> [Exercise directions]: Return every entry exactly. Leave nothing out.
─── Records for this exercise ───
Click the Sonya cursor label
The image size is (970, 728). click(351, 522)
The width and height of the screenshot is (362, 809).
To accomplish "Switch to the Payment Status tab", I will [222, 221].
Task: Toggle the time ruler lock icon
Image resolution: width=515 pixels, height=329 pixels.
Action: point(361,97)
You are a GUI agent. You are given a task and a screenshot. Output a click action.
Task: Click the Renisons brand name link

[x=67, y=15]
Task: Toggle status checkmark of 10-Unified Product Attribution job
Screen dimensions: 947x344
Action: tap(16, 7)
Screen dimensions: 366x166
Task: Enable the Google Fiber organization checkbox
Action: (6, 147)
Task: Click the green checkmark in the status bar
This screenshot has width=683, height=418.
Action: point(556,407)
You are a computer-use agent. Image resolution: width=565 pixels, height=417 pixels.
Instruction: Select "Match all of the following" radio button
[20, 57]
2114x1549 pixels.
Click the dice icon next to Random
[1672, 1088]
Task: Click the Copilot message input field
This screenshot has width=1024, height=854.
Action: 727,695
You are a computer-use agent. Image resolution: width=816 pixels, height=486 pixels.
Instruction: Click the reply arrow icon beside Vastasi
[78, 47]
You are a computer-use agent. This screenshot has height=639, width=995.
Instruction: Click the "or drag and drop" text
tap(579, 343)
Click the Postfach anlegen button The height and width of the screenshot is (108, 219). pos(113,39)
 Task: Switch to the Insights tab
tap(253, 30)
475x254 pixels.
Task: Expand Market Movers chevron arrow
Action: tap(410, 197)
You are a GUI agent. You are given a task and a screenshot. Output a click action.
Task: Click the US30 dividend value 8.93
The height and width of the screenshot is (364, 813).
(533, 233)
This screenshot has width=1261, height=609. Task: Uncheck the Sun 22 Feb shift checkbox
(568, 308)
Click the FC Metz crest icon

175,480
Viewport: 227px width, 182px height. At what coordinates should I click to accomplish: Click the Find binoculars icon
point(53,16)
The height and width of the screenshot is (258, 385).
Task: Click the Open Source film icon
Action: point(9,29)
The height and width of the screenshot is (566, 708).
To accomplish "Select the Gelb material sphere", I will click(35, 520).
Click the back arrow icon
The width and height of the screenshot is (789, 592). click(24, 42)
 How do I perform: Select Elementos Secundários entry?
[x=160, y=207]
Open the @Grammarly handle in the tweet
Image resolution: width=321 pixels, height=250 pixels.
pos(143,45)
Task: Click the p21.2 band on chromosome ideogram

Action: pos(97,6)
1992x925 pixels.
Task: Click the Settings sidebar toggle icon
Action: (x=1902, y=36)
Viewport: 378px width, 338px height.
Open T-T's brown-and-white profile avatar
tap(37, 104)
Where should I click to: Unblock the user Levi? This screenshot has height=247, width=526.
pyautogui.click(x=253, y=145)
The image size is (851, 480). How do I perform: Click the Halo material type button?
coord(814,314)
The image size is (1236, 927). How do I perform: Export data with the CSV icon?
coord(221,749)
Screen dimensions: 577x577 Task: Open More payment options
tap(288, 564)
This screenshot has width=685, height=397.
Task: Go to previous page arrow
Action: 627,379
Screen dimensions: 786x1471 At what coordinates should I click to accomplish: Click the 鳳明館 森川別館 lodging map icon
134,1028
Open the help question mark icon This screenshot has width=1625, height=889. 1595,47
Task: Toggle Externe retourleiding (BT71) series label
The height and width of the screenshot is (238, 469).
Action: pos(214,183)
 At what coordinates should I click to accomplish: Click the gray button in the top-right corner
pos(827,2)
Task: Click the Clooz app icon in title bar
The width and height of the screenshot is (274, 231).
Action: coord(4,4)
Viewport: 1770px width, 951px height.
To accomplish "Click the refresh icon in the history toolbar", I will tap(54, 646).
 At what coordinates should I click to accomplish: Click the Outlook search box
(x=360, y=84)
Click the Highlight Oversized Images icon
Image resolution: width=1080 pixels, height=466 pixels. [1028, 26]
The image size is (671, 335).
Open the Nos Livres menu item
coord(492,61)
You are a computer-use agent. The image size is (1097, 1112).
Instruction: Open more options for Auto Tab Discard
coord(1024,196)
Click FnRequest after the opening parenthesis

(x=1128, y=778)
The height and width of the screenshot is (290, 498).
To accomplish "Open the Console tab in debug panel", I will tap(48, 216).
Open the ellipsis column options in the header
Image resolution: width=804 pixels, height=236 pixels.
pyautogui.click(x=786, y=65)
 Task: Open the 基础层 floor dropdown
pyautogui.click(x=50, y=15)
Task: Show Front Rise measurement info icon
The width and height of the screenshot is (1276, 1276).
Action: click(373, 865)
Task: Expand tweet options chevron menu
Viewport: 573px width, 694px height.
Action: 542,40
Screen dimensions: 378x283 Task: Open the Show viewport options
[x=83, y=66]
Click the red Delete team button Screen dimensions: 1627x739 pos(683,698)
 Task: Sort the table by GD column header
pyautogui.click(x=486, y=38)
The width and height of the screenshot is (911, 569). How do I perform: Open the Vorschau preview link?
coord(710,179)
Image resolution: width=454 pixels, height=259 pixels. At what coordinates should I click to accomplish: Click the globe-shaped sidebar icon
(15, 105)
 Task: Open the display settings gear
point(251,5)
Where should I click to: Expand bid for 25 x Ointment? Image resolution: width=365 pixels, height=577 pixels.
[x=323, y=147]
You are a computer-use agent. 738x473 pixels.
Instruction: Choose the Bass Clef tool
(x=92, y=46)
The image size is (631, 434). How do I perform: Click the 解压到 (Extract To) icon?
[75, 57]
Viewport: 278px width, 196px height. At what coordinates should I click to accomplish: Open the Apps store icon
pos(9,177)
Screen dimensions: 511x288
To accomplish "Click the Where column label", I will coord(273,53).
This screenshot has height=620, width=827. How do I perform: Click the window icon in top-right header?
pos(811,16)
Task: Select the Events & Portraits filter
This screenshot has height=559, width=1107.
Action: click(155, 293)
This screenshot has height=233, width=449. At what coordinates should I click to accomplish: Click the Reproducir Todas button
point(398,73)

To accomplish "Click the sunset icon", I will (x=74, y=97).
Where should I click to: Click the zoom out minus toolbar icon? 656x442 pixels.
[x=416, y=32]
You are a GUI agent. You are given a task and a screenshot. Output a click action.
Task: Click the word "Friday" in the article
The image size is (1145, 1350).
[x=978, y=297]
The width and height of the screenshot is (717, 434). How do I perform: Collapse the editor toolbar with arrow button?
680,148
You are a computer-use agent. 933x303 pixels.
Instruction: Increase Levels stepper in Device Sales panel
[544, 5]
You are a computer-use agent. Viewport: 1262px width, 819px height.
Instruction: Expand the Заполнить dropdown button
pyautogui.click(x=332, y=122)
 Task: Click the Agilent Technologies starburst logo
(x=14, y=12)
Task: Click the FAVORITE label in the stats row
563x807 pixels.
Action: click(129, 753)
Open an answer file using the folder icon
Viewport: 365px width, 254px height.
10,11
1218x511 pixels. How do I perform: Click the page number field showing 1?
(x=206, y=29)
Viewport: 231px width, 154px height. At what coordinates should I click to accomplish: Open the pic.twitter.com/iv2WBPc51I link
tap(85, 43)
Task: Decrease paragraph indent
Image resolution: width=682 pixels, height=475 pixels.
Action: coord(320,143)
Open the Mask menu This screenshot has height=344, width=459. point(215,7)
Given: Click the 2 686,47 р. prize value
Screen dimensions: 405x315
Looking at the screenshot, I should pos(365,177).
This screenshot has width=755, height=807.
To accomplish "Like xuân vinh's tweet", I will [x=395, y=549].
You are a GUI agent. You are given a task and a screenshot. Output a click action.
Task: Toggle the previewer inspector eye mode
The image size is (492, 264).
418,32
───
> [Task response]:
Click the Sonya cursor label
The image size is (970, 728). click(351, 522)
The width and height of the screenshot is (362, 809).
To accomplish "Switch to the Payment Status tab", I will [222, 221].
Task: Toggle the time ruler lock icon
Image resolution: width=515 pixels, height=329 pixels.
Action: point(361,97)
You are a GUI agent. You are given a task and a screenshot. Output a click action.
Task: Click the Renisons brand name link

[x=67, y=15]
Task: Toggle status checkmark of 10-Unified Product Attribution job
Screen dimensions: 947x344
Action: tap(16, 7)
Screen dimensions: 366x166
Task: Enable the Google Fiber organization checkbox
Action: (6, 147)
Task: Click the green checkmark in the status bar
This screenshot has width=683, height=418.
Action: point(556,407)
You are a computer-use agent. Image resolution: width=565 pixels, height=417 pixels.
Instruction: Select "Match all of the following" radio button
[20, 57]
2114x1549 pixels.
Click the dice icon next to Random
[1672, 1088]
Task: Click the Copilot message input field
This screenshot has width=1024, height=854.
Action: 727,695
You are a computer-use agent. Image resolution: width=816 pixels, height=486 pixels.
Instruction: Click the reply arrow icon beside Vastasi
[78, 47]
You are a computer-use agent. This screenshot has height=639, width=995.
Instruction: Click the "or drag and drop" text
tap(579, 343)
Click the Postfach anlegen button The height and width of the screenshot is (108, 219). pos(113,39)
 Task: Switch to the Insights tab
tap(253, 30)
475x254 pixels.
Task: Expand Market Movers chevron arrow
Action: tap(410, 197)
You are a GUI agent. You are given a task and a screenshot. Output a click action.
Task: Click the US30 dividend value 8.93
The height and width of the screenshot is (364, 813).
(533, 233)
This screenshot has width=1261, height=609. Task: Uncheck the Sun 22 Feb shift checkbox
(568, 308)
Click the FC Metz crest icon

175,480
Viewport: 227px width, 182px height. At what coordinates should I click to accomplish: Click the Find binoculars icon
point(53,16)
The height and width of the screenshot is (258, 385).
Task: Click the Open Source film icon
Action: point(9,29)
The height and width of the screenshot is (566, 708).
To accomplish "Select the Gelb material sphere", I will click(35, 520).
Click the back arrow icon
The width and height of the screenshot is (789, 592). click(24, 42)
 How do I perform: Select Elementos Secundários entry?
[x=160, y=207]
Open the @Grammarly handle in the tweet
Image resolution: width=321 pixels, height=250 pixels.
pos(143,45)
Task: Click the p21.2 band on chromosome ideogram

Action: pos(97,6)
1992x925 pixels.
Task: Click the Settings sidebar toggle icon
Action: (x=1902, y=36)
Viewport: 378px width, 338px height.
Open T-T's brown-and-white profile avatar
tap(37, 104)
Where should I click to: Unblock the user Levi? This screenshot has height=247, width=526.
pyautogui.click(x=253, y=145)
The image size is (851, 480). How do I perform: Click the Halo material type button?
coord(814,314)
The image size is (1236, 927). How do I perform: Export data with the CSV icon?
coord(221,749)
Screen dimensions: 577x577 Task: Open More payment options
tap(288, 564)
This screenshot has width=685, height=397.
Task: Go to previous page arrow
Action: 627,379
Screen dimensions: 786x1471 At what coordinates should I click to accomplish: Click the 鳳明館 森川別館 lodging map icon
134,1028
Open the help question mark icon This screenshot has width=1625, height=889. 1595,47
Task: Toggle Externe retourleiding (BT71) series label
The height and width of the screenshot is (238, 469).
Action: pos(214,183)
 At what coordinates should I click to accomplish: Click the gray button in the top-right corner
pos(827,2)
Task: Click the Clooz app icon in title bar
The width and height of the screenshot is (274, 231).
Action: coord(4,4)
Viewport: 1770px width, 951px height.
To accomplish "Click the refresh icon in the history toolbar", I will tap(54, 646).
 At what coordinates should I click to accomplish: Click the Outlook search box
(x=360, y=84)
Click the Highlight Oversized Images icon
Image resolution: width=1080 pixels, height=466 pixels. [1028, 26]
The image size is (671, 335).
Open the Nos Livres menu item
coord(492,61)
You are a computer-use agent. The image size is (1097, 1112).
Instruction: Open more options for Auto Tab Discard
coord(1024,196)
Click FnRequest after the opening parenthesis

(x=1128, y=778)
The height and width of the screenshot is (290, 498).
To accomplish "Open the Console tab in debug panel", I will tap(48, 216).
Open the ellipsis column options in the header
Image resolution: width=804 pixels, height=236 pixels.
pyautogui.click(x=786, y=65)
 Task: Open the 基础层 floor dropdown
pyautogui.click(x=50, y=15)
Task: Show Front Rise measurement info icon
The width and height of the screenshot is (1276, 1276).
Action: click(373, 865)
Task: Expand tweet options chevron menu
Viewport: 573px width, 694px height.
Action: 542,40
Screen dimensions: 378x283 Task: Open the Show viewport options
[x=83, y=66]
Click the red Delete team button Screen dimensions: 1627x739 pos(683,698)
 Task: Sort the table by GD column header
pyautogui.click(x=486, y=38)
The width and height of the screenshot is (911, 569). How do I perform: Open the Vorschau preview link?
coord(710,179)
Image resolution: width=454 pixels, height=259 pixels. At what coordinates should I click to accomplish: Click the globe-shaped sidebar icon
(15, 105)
 Task: Open the display settings gear
point(251,5)
Where should I click to: Expand bid for 25 x Ointment? Image resolution: width=365 pixels, height=577 pixels.
[x=323, y=147]
You are a computer-use agent. 738x473 pixels.
Instruction: Choose the Bass Clef tool
(x=92, y=46)
The image size is (631, 434). How do I perform: Click the 解压到 (Extract To) icon?
[75, 57]
Viewport: 278px width, 196px height. At what coordinates should I click to accomplish: Open the Apps store icon
pos(9,177)
Screen dimensions: 511x288
To accomplish "Click the Where column label", I will coord(273,53).
This screenshot has height=620, width=827. How do I perform: Click the window icon in top-right header?
pos(811,16)
Task: Select the Events & Portraits filter
This screenshot has height=559, width=1107.
Action: click(155, 293)
This screenshot has height=233, width=449. At what coordinates should I click to accomplish: Click the Reproducir Todas button
point(398,73)

To accomplish "Click the sunset icon", I will (x=74, y=97).
Where should I click to: Click the zoom out minus toolbar icon? 656x442 pixels.
[x=416, y=32]
You are a GUI agent. You are given a task and a screenshot. Output a click action.
Task: Click the word "Friday" in the article
The image size is (1145, 1350).
[x=978, y=297]
The width and height of the screenshot is (717, 434). How do I perform: Collapse the editor toolbar with arrow button?
680,148
You are a computer-use agent. 933x303 pixels.
Instruction: Increase Levels stepper in Device Sales panel
[544, 5]
You are a computer-use agent. Viewport: 1262px width, 819px height.
Instruction: Expand the Заполнить dropdown button
pyautogui.click(x=332, y=122)
 Task: Click the Agilent Technologies starburst logo
(x=14, y=12)
Task: Click the FAVORITE label in the stats row
563x807 pixels.
Action: click(129, 753)
Open an answer file using the folder icon
Viewport: 365px width, 254px height.
10,11
1218x511 pixels. How do I perform: Click the page number field showing 1?
(x=206, y=29)
Viewport: 231px width, 154px height. At what coordinates should I click to accomplish: Open the pic.twitter.com/iv2WBPc51I link
tap(85, 43)
Task: Decrease paragraph indent
Image resolution: width=682 pixels, height=475 pixels.
Action: coord(320,143)
Open the Mask menu This screenshot has height=344, width=459. point(215,7)
Given: Click the 2 686,47 р. prize value
Screen dimensions: 405x315
Looking at the screenshot, I should pos(365,177).
This screenshot has width=755, height=807.
To accomplish "Like xuân vinh's tweet", I will [x=395, y=549].
You are a GUI agent. You are given a task and a screenshot. Output a click action.
Task: Toggle the previewer inspector eye mode
The image size is (492, 264).
418,32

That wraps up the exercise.